■ What is required: Begin at the line of the listing that has "Image resolution: width=428" and stop after the line that has "I will 144,11.". Write out those lines with "Instruction" changed to "Command" and nothing else altered.

━━━━

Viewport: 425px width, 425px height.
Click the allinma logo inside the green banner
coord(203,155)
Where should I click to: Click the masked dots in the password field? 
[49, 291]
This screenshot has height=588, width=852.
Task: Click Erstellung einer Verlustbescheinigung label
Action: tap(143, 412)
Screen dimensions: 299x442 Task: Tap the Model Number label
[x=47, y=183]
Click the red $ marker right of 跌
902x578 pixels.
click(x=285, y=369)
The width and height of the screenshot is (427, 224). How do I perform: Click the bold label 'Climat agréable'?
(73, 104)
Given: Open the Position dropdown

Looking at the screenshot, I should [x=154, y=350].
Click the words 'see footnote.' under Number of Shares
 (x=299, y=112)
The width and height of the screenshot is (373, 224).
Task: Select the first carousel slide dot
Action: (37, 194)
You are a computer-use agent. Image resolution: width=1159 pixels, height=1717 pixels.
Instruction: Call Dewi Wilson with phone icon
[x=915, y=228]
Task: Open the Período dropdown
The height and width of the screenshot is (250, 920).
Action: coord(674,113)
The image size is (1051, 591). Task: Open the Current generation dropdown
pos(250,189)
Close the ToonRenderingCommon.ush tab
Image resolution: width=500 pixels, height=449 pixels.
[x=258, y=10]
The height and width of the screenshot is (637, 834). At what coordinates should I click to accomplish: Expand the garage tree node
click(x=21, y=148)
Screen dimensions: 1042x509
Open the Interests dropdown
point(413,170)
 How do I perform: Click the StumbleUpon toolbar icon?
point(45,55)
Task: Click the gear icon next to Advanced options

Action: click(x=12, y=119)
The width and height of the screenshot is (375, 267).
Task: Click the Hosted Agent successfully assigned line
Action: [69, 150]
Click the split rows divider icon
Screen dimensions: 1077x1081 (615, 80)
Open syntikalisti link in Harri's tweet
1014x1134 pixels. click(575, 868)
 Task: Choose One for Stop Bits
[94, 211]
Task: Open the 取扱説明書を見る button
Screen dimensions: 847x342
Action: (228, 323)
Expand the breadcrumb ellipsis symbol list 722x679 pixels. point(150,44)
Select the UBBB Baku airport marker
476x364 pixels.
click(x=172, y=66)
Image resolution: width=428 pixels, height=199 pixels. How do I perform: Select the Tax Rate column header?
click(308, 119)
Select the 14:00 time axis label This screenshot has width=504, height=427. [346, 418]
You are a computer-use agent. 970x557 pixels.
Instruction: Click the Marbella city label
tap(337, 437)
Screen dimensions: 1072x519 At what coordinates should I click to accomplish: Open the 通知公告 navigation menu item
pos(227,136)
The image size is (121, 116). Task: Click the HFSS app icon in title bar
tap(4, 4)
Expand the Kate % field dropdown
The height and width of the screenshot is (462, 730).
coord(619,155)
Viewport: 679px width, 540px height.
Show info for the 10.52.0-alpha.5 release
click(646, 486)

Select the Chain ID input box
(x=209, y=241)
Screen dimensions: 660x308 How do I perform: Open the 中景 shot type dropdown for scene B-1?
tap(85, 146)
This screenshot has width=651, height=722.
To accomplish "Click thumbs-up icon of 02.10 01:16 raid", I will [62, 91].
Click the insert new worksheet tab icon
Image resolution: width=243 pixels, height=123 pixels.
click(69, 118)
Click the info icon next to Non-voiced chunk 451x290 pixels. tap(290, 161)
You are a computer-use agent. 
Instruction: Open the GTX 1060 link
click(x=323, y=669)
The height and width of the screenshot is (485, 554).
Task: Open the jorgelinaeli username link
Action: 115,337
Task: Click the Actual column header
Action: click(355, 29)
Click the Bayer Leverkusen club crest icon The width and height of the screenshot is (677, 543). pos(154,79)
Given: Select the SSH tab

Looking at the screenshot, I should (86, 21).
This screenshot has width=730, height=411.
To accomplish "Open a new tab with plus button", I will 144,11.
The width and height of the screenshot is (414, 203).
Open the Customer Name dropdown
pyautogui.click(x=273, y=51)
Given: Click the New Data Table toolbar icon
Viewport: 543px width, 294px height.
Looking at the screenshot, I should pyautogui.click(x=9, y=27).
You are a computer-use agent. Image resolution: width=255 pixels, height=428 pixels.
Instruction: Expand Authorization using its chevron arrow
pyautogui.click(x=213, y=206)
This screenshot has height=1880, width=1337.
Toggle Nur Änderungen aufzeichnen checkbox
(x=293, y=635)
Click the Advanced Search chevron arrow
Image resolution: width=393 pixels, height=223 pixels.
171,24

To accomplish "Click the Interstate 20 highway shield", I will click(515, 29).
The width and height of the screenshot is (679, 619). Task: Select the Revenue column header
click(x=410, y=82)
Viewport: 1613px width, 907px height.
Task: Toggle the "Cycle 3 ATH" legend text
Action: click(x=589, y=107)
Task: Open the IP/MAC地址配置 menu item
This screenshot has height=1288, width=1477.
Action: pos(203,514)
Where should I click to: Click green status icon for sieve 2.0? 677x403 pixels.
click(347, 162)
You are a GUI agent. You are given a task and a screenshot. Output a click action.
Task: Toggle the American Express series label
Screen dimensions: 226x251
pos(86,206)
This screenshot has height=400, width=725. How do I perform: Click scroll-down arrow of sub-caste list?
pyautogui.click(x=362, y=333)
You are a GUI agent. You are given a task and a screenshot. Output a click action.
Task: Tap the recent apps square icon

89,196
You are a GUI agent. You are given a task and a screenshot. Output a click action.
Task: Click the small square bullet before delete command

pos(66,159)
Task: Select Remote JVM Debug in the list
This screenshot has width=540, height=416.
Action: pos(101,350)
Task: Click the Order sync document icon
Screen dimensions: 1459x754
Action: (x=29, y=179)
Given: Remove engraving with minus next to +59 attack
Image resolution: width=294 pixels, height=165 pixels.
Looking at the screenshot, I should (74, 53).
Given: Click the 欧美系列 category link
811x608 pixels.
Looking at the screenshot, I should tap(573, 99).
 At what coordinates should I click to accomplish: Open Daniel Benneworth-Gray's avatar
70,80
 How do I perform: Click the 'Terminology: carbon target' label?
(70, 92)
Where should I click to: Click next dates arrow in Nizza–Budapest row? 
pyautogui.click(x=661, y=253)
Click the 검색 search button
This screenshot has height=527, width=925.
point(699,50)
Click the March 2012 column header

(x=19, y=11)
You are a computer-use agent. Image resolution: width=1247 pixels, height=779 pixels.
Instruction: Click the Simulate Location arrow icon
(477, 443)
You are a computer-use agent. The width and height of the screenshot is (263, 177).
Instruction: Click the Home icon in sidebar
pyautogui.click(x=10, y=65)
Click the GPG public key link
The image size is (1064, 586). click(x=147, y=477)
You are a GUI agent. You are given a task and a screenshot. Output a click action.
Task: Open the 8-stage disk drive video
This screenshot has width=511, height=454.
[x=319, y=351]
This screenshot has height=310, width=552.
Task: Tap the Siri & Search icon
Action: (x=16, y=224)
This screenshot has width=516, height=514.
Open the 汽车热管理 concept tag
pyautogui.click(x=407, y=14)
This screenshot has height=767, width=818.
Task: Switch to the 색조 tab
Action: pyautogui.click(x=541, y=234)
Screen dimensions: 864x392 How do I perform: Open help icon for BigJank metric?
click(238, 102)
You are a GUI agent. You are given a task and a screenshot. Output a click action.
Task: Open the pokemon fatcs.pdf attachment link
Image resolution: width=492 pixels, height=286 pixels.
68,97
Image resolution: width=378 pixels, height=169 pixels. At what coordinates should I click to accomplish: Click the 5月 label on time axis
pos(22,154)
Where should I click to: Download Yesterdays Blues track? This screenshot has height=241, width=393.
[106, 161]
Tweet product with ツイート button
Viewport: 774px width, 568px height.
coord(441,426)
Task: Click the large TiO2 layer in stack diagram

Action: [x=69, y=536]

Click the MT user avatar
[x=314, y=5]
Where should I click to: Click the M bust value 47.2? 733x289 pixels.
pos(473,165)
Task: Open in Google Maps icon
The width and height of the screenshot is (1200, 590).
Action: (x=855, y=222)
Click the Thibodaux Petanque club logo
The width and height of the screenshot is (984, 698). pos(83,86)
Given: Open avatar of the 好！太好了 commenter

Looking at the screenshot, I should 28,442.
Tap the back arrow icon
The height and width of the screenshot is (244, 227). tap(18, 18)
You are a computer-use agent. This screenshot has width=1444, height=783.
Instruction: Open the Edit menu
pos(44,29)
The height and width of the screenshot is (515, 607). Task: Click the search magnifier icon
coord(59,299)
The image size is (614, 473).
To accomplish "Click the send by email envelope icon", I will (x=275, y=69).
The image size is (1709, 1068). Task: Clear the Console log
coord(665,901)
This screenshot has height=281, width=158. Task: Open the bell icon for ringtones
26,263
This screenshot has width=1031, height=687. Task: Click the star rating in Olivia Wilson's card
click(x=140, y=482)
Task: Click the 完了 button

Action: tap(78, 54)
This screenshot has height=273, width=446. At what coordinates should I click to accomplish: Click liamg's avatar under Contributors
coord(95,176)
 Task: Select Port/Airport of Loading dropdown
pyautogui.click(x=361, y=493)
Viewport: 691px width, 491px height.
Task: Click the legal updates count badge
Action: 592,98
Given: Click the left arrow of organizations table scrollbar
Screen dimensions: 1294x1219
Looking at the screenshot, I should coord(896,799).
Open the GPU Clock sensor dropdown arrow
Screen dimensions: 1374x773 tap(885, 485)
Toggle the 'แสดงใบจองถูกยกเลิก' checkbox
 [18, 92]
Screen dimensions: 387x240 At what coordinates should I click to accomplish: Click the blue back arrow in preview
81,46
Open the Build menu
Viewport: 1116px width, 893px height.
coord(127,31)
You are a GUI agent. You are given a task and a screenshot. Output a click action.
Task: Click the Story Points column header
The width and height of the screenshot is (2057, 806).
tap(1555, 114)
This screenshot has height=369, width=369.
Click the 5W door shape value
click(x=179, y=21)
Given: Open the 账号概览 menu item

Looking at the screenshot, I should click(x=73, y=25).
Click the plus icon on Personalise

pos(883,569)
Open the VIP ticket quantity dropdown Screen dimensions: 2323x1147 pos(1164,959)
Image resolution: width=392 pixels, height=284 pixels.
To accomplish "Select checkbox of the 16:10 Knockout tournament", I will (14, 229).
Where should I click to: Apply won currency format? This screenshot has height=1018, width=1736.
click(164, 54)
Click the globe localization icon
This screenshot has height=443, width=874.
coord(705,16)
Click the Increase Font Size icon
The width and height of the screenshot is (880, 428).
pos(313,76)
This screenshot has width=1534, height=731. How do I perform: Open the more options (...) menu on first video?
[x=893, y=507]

━━━━

■ Solution to this exercise:
Image resolution: width=428 pixels, height=199 pixels. How do I perform: Select the Tax Rate column header?
click(308, 119)
Select the 14:00 time axis label This screenshot has width=504, height=427. [346, 418]
You are a computer-use agent. 970x557 pixels.
Command: Click the Marbella city label
tap(337, 437)
Screen dimensions: 1072x519 At what coordinates should I click to accomplish: Open the 通知公告 navigation menu item
pos(227,136)
The image size is (121, 116). Task: Click the HFSS app icon in title bar
tap(4, 4)
Expand the Kate % field dropdown
The height and width of the screenshot is (462, 730).
coord(619,155)
Viewport: 679px width, 540px height.
Show info for the 10.52.0-alpha.5 release
click(646, 486)

Select the Chain ID input box
(x=209, y=241)
Screen dimensions: 660x308 How do I perform: Open the 中景 shot type dropdown for scene B-1?
tap(85, 146)
This screenshot has width=651, height=722.
To accomplish "Click thumbs-up icon of 02.10 01:16 raid", I will [62, 91].
Click the insert new worksheet tab icon
Image resolution: width=243 pixels, height=123 pixels.
click(69, 118)
Click the info icon next to Non-voiced chunk 451x290 pixels. tap(290, 161)
You are a computer-use agent. 
Command: Open the GTX 1060 link
click(x=323, y=669)
The height and width of the screenshot is (485, 554).
Task: Open the jorgelinaeli username link
Action: 115,337
Task: Click the Actual column header
Action: click(355, 29)
Click the Bayer Leverkusen club crest icon The width and height of the screenshot is (677, 543). pos(154,79)
Given: Select the SSH tab

Looking at the screenshot, I should (86, 21).
This screenshot has width=730, height=411.
To accomplish "Open a new tab with plus button", I will 144,11.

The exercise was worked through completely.